I haven't actually read through it yet (which I will once I get more time).  But still, interesting to look into.


----------



## fizzyjoe908 (Sep 24, 2014)

It doesn't seem they have any API calls for the firewall yet - at least none in documentation. Sad.


----------



## HalfEatenPie (Sep 24, 2014)

fizzyjoe908 said:


> It doesn't seem they have any API calls for the firewall yet - at least none in documentation. Sad.


Haha from what I recall it takes them a while to get full documentations up.


----------



## Wintereise (Sep 24, 2014)

dist-upgrade got me all of this, your mileage probably will vary.


----------



## fizzyjoe908 (Sep 24, 2014)

HalfEatenPie said:


> Haha from what I recall it takes them a while to get full documentations up.
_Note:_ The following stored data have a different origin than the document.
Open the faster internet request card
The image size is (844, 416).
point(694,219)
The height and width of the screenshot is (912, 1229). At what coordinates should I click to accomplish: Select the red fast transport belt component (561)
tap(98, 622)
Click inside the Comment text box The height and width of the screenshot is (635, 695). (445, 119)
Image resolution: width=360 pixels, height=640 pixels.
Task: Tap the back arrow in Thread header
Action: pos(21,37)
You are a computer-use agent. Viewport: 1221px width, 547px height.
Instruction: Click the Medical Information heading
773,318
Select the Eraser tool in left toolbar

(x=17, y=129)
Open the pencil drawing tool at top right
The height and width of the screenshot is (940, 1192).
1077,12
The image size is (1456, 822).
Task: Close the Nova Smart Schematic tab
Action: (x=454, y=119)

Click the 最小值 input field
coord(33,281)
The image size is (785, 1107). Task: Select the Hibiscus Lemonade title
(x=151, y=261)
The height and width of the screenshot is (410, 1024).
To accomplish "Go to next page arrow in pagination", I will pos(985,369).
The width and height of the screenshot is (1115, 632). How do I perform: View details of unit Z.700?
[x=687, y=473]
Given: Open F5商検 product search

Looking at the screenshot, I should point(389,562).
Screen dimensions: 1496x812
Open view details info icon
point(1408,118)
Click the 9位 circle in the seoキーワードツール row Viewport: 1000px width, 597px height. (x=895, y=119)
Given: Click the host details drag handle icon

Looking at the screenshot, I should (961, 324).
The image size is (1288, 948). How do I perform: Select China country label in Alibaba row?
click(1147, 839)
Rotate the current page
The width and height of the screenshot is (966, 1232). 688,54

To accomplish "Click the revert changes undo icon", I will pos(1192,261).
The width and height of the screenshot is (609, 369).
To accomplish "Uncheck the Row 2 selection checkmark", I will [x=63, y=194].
I remembered there must be one since the PVE web GUI uses the same API.

I found it in pvesh. It doesn't help much though as there is no documentation for the arguments. Oh well


----------



## Enterprisevpssolutions (Sep 25, 2014)

Great feature set and stable platform.


----------



## k0nsl (Sep 25, 2014)

No issues to speak of, at all?



Wintereise said:


> dist-upgrade got me all of this, your mileage probably will vary.


----------



## Wintereise (Sep 25, 2014)

k0nsl said:


> No issues to speak of, at all?


none that I've noticed. I however have not tried the firewall addon yet.


----------



## k0nsl (Nov 21, 2014)

Sorry to bring up a relatively "old" topic by now, but I just wanted to confirm that "dist-upgrade" worked flawlessly. I tried it on a 3.1* installation and upgraded to 3.3-5/bfebec03, up until now I haven't seen any issues after upgrade. All went smooth as always  



Wintereise said:


> none that I've noticed. I however have not tried the firewall addon yet.


----------